Although still in its infancy, machinima — animated films created by using a number of different game or virtual world engines — is rapidly emerging as a surprisingly effective new tool for marketers.
Currently, most machinima is produced through the online virtual world Second Life. However, it is expanding to include other online games and virtual worlds.
“From a creative perspective, machinima allows you to do things that you simply can’t afford in the real world,” explains Chris Drury, CEO of New York-based Drury Design Dynamics, who has worked with brands such as IBM on machinima campaigns. “Computer graphics animation can cost hundreds of thousands of dollars, while with machinima you can create the same thing for about a quarter of the price.” Its distinctive look also “gives companies the ability to do something new and clever that can position them on the cutting edge,” he added.
“What machinima is really great at is allowing you to take people into a virtual world experience without having to download or master any new software,” said Boris Kizelshteyn, CEO of New York-based Popcha, who worked with Drury on the IBM campaign and also has produced machinima marketing for other clients. “Not only is it hugely viral, but it allows the execs signing the checks to see what they’re paying for.”
As with viral video campaigns, Kizelshteyn notes you can embed links either within or at the end of a machinima piece that can drive consumers to a Web site, enabling marketers to track results.
Right now, machinima provides a compelling enough visual to attract viewers even beyond its target audience.

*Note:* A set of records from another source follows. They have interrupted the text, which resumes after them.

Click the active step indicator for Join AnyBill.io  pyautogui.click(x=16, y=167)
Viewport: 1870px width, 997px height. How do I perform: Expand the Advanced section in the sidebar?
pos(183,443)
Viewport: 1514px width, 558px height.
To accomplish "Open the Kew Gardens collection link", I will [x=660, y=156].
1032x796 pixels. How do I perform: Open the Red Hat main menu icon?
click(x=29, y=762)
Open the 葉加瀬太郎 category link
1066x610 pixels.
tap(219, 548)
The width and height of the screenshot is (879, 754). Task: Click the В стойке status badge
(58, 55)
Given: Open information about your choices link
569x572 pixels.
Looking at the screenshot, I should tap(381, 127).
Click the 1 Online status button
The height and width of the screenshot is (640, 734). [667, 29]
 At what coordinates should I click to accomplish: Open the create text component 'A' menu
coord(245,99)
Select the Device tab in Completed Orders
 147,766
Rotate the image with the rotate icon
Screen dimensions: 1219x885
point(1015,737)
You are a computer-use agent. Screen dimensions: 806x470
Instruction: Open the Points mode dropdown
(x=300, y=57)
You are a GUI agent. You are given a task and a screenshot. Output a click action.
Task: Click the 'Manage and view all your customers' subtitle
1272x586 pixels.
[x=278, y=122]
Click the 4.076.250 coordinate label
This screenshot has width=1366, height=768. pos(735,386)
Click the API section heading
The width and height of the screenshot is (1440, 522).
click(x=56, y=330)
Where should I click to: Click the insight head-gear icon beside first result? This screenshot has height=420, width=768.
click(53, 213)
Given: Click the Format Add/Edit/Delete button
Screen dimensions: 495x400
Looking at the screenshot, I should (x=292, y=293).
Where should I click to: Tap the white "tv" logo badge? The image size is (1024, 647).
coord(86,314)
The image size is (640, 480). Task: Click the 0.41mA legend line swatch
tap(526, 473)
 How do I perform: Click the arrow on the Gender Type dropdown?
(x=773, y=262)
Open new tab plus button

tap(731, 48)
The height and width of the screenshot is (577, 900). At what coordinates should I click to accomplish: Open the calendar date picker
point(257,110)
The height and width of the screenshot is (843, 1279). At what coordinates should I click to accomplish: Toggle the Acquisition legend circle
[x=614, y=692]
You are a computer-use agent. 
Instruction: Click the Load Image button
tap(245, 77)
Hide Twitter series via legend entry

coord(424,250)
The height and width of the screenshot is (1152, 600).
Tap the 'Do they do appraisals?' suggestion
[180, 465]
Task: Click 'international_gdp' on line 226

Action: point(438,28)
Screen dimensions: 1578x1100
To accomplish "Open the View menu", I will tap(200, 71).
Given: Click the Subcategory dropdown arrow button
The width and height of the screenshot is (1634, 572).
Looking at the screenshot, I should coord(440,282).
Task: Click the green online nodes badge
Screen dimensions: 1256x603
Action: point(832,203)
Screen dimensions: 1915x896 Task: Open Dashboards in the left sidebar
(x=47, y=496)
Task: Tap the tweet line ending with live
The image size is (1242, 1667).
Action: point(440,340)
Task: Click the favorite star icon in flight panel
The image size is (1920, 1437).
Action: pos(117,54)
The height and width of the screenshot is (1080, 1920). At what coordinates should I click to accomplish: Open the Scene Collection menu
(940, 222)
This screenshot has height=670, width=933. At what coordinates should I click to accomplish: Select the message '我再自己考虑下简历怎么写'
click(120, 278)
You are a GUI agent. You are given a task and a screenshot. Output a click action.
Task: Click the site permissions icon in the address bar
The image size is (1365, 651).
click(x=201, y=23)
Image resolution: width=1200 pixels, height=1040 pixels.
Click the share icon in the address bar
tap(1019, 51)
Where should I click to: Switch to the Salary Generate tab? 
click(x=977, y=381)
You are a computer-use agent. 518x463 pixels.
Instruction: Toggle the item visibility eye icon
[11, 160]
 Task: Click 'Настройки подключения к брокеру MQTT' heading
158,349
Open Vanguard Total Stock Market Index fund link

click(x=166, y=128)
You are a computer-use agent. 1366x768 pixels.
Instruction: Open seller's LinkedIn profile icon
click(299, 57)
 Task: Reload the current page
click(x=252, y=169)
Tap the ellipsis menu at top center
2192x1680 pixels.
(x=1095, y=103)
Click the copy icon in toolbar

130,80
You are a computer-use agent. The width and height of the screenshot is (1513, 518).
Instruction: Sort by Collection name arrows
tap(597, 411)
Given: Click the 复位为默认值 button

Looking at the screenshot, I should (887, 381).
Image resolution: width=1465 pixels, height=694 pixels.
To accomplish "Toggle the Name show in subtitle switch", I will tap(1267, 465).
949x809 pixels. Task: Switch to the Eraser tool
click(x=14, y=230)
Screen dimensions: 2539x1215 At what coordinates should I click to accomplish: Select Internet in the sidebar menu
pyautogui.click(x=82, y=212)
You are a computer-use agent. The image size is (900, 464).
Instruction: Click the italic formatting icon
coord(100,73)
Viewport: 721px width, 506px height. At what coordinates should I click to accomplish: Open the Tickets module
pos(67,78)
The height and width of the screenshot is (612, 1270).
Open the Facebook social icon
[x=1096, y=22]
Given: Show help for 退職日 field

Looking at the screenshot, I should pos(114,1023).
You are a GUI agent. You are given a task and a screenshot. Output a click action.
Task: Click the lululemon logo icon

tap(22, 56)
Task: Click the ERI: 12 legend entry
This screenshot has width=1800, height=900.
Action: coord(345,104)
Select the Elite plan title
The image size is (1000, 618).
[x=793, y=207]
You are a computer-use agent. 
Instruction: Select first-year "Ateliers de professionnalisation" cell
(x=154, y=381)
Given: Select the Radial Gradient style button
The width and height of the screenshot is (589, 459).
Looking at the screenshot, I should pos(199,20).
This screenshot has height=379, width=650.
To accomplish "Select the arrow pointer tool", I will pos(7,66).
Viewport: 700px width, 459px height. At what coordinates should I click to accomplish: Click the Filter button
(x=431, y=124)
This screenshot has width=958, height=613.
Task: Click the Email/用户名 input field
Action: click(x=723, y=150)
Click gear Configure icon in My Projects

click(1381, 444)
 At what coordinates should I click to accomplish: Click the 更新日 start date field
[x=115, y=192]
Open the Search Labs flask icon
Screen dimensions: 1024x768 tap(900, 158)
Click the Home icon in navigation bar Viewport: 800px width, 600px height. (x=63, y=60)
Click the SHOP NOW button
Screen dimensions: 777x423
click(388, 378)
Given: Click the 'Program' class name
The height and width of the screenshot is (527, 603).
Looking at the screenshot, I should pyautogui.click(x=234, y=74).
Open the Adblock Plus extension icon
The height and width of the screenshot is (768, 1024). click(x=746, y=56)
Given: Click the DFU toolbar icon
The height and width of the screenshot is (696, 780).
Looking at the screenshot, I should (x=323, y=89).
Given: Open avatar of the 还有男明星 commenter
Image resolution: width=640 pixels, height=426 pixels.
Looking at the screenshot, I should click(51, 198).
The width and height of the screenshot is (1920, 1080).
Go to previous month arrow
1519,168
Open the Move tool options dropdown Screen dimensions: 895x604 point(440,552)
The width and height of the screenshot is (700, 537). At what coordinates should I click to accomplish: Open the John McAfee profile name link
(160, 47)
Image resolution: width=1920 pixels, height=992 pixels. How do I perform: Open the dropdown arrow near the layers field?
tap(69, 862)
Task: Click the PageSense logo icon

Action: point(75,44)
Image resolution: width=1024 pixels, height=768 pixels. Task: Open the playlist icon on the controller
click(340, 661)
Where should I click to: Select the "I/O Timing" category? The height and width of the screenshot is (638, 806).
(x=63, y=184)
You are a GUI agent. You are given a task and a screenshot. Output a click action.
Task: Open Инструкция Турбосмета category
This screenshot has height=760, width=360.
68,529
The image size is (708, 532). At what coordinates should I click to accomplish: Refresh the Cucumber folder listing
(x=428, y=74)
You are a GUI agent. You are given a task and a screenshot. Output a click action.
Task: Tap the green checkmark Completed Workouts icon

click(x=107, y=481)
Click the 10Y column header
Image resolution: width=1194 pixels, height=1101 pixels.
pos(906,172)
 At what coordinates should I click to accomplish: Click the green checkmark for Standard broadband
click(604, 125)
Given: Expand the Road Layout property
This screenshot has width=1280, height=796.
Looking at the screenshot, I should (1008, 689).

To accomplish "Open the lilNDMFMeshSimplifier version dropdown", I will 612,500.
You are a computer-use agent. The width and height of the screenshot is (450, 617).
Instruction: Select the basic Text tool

“For some of these viral machinima pieces, we ended up with 10,000 hits, which is an amazing number for a corporate video,” Drury says. “You’re going to see it emerge as a great marketing tool.”
Kizelshteyn agrees, adding the real value for marketers is that it allows you to deliver complex messages in a fairly-entertaining way.
“You can release a series of machinima episodes around the launch of a product or sell the creation myth around your company with a level of detail that was pretty much impossible for everyone but the biggest brands,” he added.
For IBM, Drury and Kizelshteyn created a series of machinima pieces that were posted on a dedicated Web site, attached to e-mails and included on social networking sites.
“You want to use as many different user touch points as you can,” Drury said.